You wake up in the morning and get ready for work. You go to your car, unplug it from the outlet in the garage (the same one the power drill is plugged into), and off you go. You go to work, stop for groceries on the way back home, pick up your kid, and then go out to dinner, and even though your car is a hybrid, the gasoline engine never goes on. You do your daily driving purely on electricity. The car is almost silent and even though there's a tailpipe, nothing's coming out of it. After dinner you decide to go to a movie. Between the restaurant and the theater the electric batteries finally run out of juice so... the regular hybrid system kicks in and you're back to getting 40 or 50 mpg on gasoline. Until tomorrow.

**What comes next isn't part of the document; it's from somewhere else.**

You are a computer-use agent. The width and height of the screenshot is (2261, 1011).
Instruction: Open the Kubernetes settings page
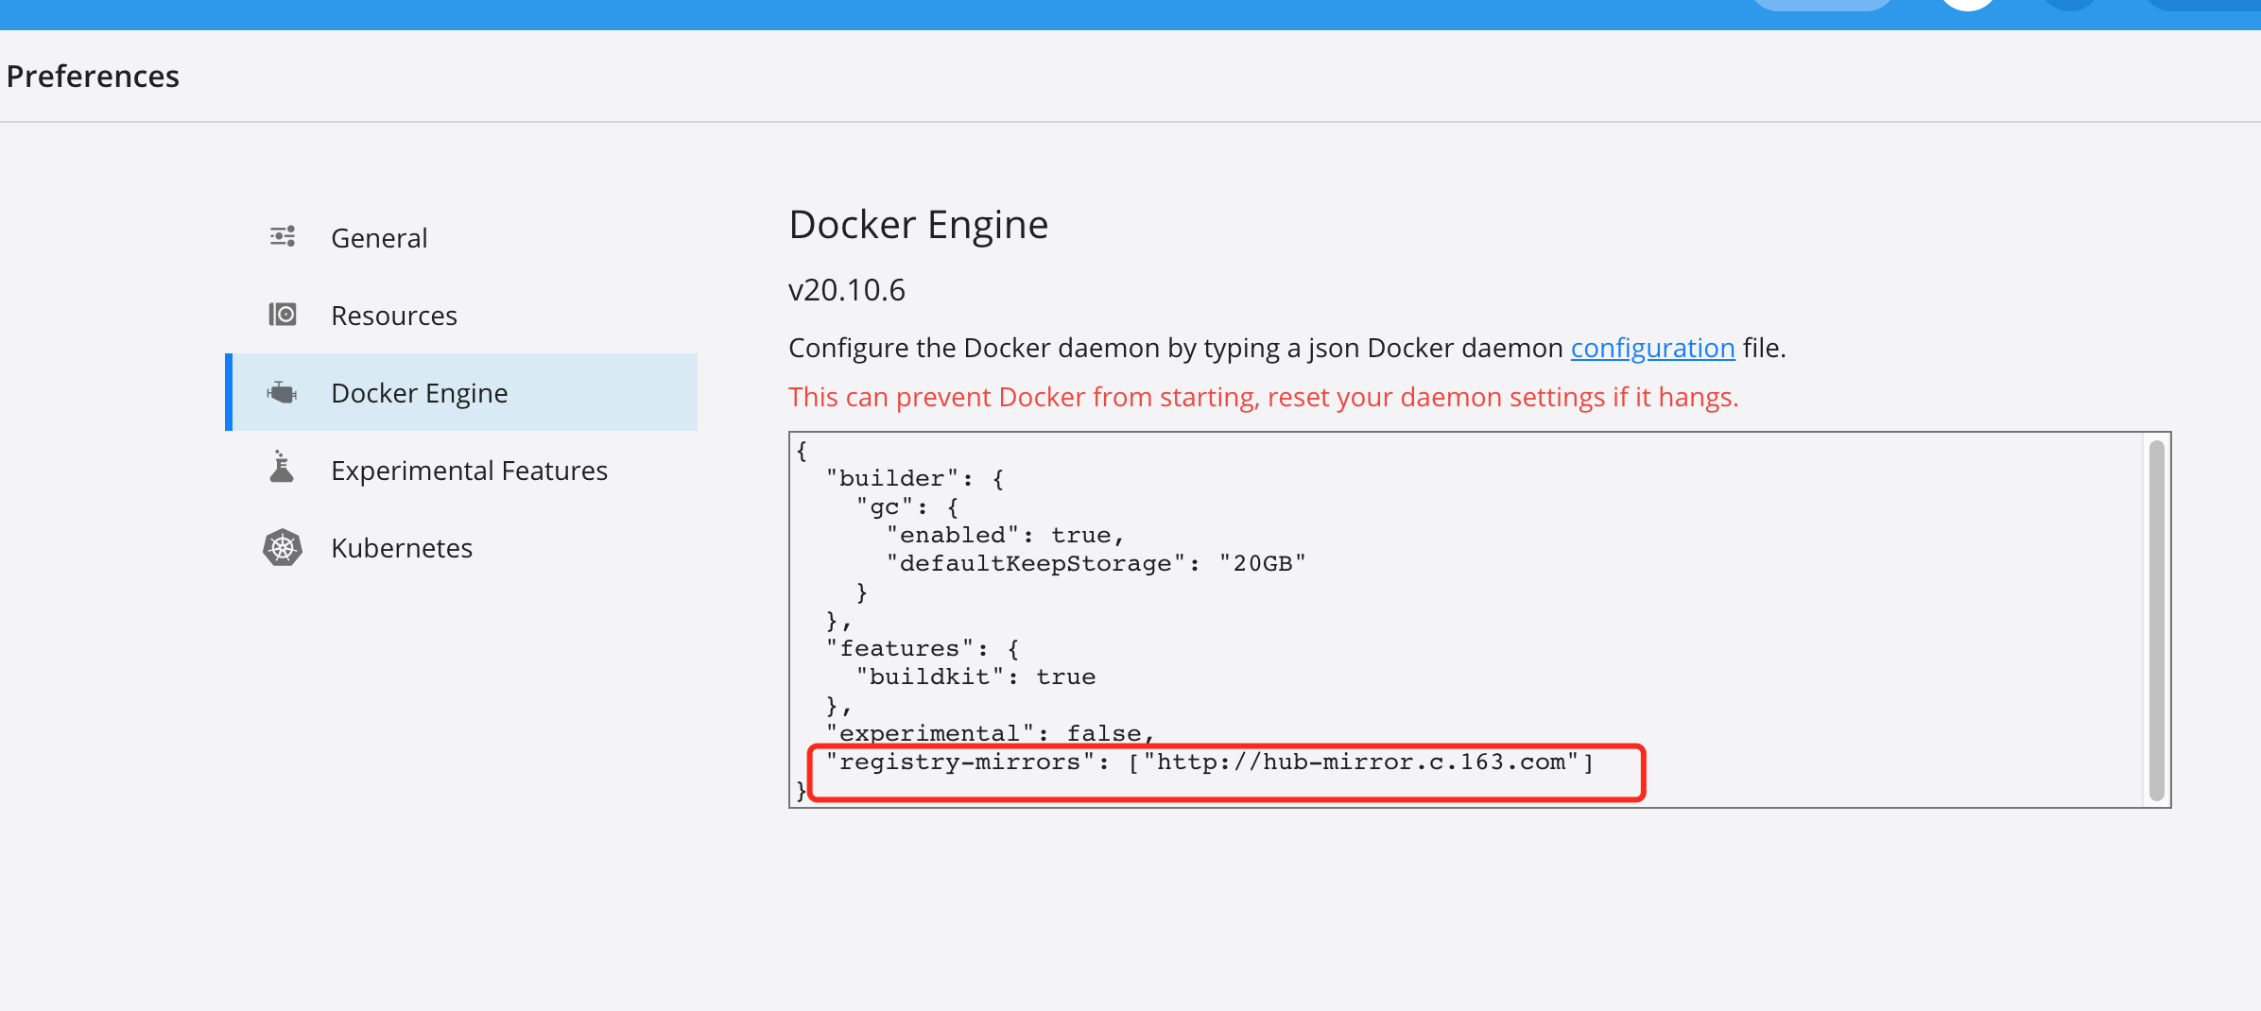pos(401,548)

This is what life might be like with a plug-in hybrid electric vehicle, or PHEV. With additional battery packs added to a conventional gas/electric hybrid, a car can run on electric power alone for somewhere between 20 and 60 miles, at which point it switches over to the hybrid system. Plug-ins, which are not a new idea, may present a logical link between gas/electric hybrids and pure electric vehicles, offering greater efficiency and cleaner emissions than a hybrid, without the risk of running out of juice like a pure EV, or a need for an electric charging infrastructure. According to the Electric Power Research Institute, half of American drivers commute 25 miles or less each day. If these people drove plug-ins, going to the gas station might be something they do only on long trips, and could typically do months of local driving between fill-ups.

Plug-ins are just beginning to come on the market, and their future is still unclear. The first plug-in conversion kit has just recently become available and more are poised to launch soon. For most advocates, though, plug-in retrofits are just a means of leveraging automakers into adopting plug-in technology on a large scale. Conversion kits are not cheap: around $10,000 each. But plug-in hopefuls claim that if automakers would adopt the technology, mass production and accelerated R&D would bring down the price tag to a few thousand dollars more than a typical hybrid, which now cost few thousand more than conventional internal combustion cars.

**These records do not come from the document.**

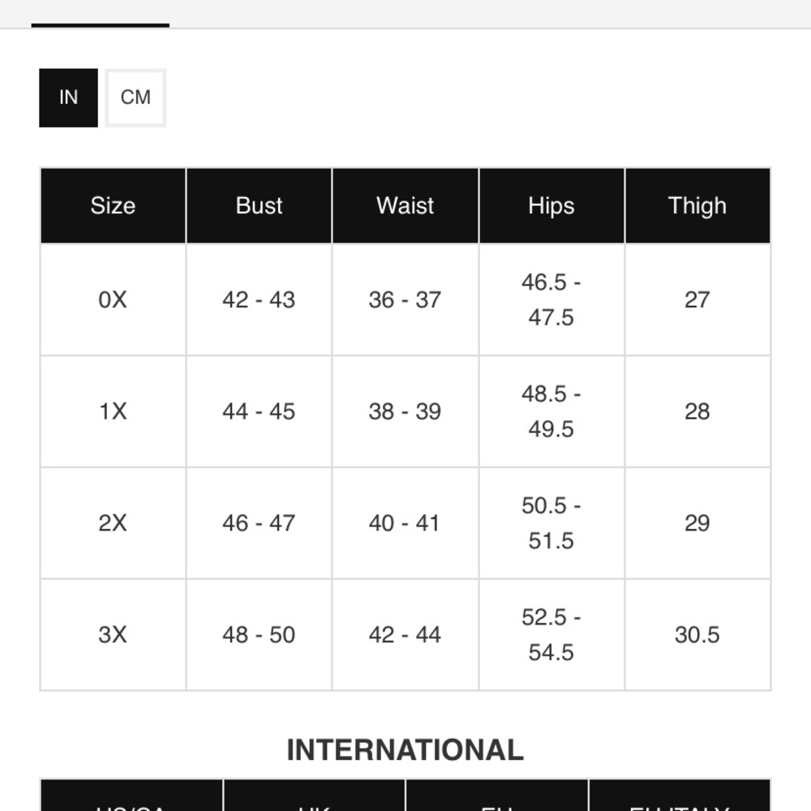Select the 1X size cell
Screen dimensions: 811x811
pyautogui.click(x=113, y=411)
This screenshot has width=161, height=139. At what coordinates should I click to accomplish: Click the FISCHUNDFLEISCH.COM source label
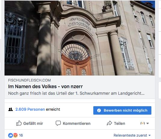pyautogui.click(x=29, y=80)
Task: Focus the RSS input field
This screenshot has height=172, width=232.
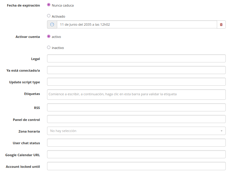Action: 136,108
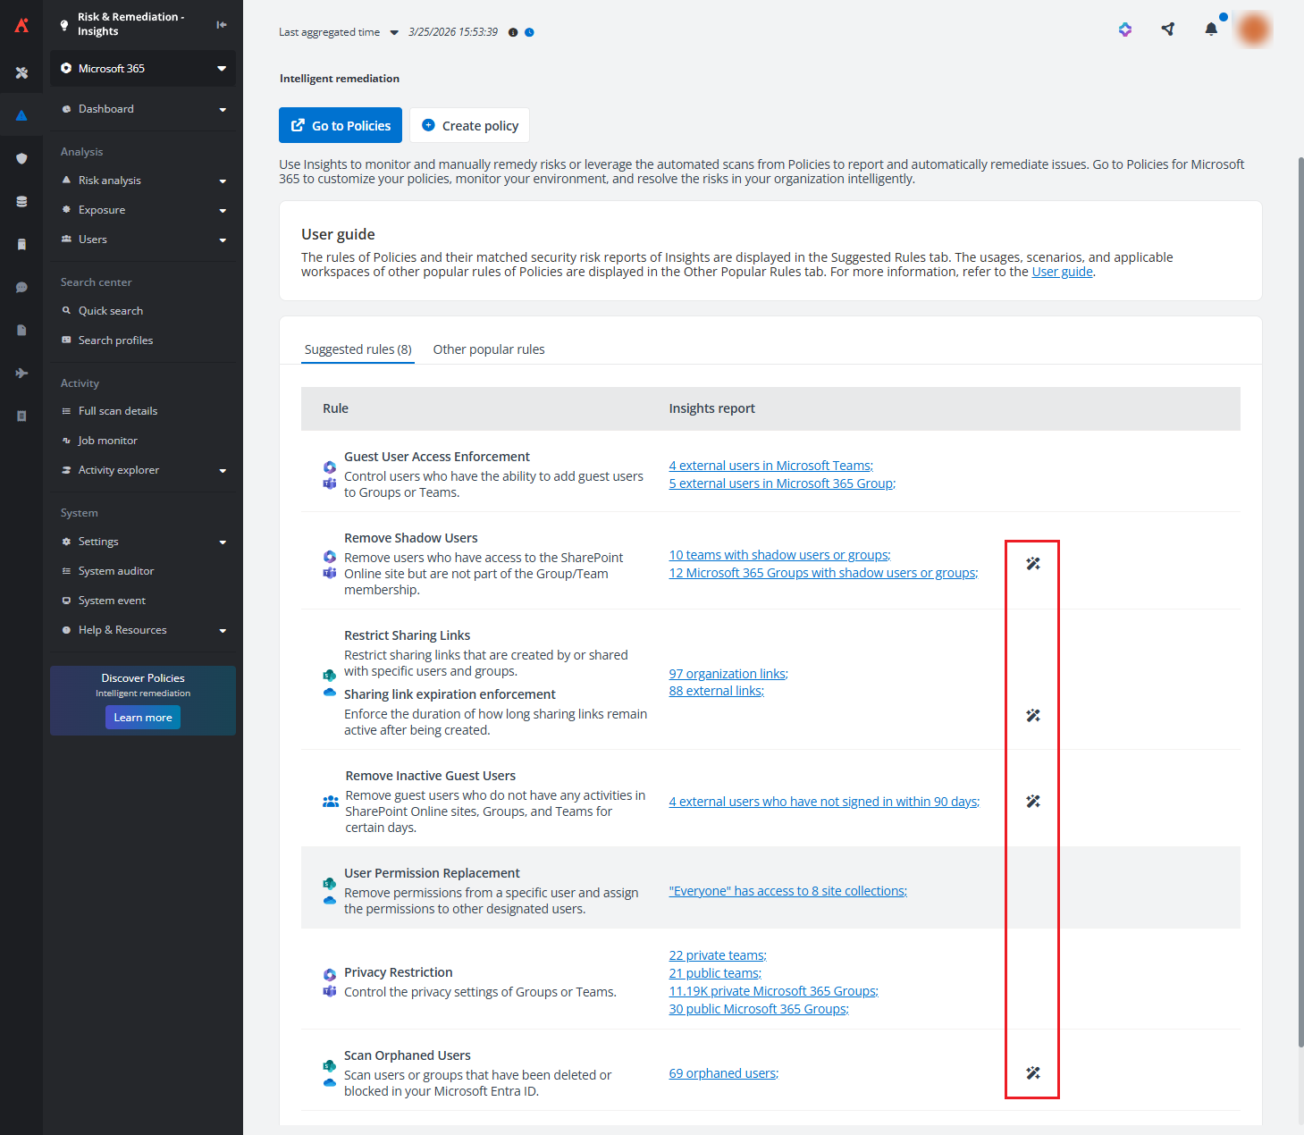Expand the Last aggregated time dropdown

point(393,31)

Most plug-in hybrids that have been created get 100 mpg or more, and because they charge at night when most utilities have lower rates, they cost an equivalent of a few cents per gallon. Plug-ins run on lithium ion (Li-ion) or nickel metal hydride (NiMH) batteries, and recent advances in battery technology, like MIT's new lithium battery recipe, may improve the charge duration and lower the cost of batteries for plug-ins. If plug-ins attract enough public interest and research dollars, hopes are that it could pave the way for batteries good enough to make pure electric vehicles more practical and affordable.

Support for plug-in hybrids appears to be ramping up fast. The Bush administration's new Advanced Energy Initiative sets aside $30 million to speed up improvements in hybrid and PHEV batteries, and Austin, TX, a leader in plug-in advocacy, has already set aside $1 million in rebates for consumers who are ready to "plug it in." A notable stereotype-defying advocate has been James Woolsey, former head of the CIA, who has been repeatedly outspoken about the role plug-ins can play in national energy independence. Plug-In Partners, an Austin group calling for plug-ins, has assembled an impressive list of supporters including cities, mayors, non-profits, and, of course, electric utilities, that would supply much of the power that plug-ins will consume.

But with plug-in kits costing $10,000 and up, mass production by car companies seems to be one of the only ways plug-ins will become any major part of daily life. But, despite strong hybrid sales, automakers aren't terribly keen on the plug-in notion at the moment. After convincing consumers that gas/electric hybrids don't need to be plugged in like their EV cousins, they fear the idea of a plug-in hybrid could be confusing. Carmakers also claim that battery technology is not far enough along and that long-term performance is untested. Toyota did include a plug-in Prius as part of its concept dream house, however, signaling that the technology is well on the radar, if still being considered in the "dream" category.